Unaware of my grand battle plan, my wife unfolded a wrong war map. She told her mother, for the umpteenth time, that I, a grown up man, am inching towards a certain disaster. That exploded a landmine in my mind.
Even amidst this 9/11 carnage, it prompted me to recollect the ‘adopted nursery rhyme’ I had penned, to tease a classmate - a milk vendor’s son and mortally afraid of cats & mouse.
Alley cat... Alley cat …, where have you been?
To ask the milk man for a cup or two!
Why are you coming back, empty handed?
He let loose his bulldogs to chase me away!
Are you now planning to avenge that act?
Am sending a mouse to sneak in to his shoes!
To ask the milk man for a cup or two!
Why are you coming back, empty handed?
He let loose his bulldogs to chase me away!
Are you now planning to avenge that act?
Am sending a mouse to sneak in to his shoes!

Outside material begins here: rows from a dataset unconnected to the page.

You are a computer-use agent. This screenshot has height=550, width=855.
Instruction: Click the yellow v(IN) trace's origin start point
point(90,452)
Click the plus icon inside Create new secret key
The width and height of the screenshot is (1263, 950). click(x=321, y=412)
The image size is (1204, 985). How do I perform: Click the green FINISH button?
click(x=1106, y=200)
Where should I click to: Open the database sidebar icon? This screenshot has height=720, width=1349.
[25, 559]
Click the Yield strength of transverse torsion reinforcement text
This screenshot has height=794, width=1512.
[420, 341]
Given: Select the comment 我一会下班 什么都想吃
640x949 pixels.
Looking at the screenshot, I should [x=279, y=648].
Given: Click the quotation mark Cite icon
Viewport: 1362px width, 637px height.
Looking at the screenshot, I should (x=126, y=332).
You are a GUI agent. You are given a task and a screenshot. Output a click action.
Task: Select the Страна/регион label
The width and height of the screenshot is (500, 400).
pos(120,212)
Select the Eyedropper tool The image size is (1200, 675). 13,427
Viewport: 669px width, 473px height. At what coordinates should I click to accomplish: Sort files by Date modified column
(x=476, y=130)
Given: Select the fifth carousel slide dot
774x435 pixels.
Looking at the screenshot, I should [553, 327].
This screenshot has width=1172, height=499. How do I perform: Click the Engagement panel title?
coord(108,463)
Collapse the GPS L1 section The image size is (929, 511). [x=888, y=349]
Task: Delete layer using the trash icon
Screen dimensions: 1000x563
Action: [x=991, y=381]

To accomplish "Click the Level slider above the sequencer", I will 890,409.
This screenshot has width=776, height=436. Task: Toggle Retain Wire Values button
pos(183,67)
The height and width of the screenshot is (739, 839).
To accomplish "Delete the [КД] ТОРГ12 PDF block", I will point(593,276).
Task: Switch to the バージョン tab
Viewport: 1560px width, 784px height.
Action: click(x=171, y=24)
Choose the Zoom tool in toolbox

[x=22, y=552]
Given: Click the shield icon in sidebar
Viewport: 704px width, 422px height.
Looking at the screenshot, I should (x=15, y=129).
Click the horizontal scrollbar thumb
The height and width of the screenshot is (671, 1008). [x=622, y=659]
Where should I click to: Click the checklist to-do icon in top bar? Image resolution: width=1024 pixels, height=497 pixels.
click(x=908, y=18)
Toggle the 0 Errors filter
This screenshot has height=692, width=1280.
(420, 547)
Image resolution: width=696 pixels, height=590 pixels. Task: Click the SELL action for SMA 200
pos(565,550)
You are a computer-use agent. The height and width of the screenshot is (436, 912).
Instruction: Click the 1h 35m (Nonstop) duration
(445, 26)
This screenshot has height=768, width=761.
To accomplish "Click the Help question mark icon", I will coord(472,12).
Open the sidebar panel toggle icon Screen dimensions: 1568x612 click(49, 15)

A wry smile briefly must have played around the corners of my mouth. The perplexed look on the faces of the gathering told it all. On the spur of the moment I announced “No more …..” The vehemence in my voice and the force of conviction it conveyed - made them all to look at me as if I am from Mars or Titan.
I paused for the dramatic effect and repeated my announcement in full – “No more sweets, ever!”
Taken aback, my wife silently withdrew to her sanctum sanctorum. She emerged after a few minutes, with a plate of ‘special meal’ for me alone. Her eyes conveyed “Yes. I understand”
How I envy their silent diplomacy! I happily submitted myself to this regime to make my life less miserable. Now, the mere mention of sweet makes my taste buds go into hiding.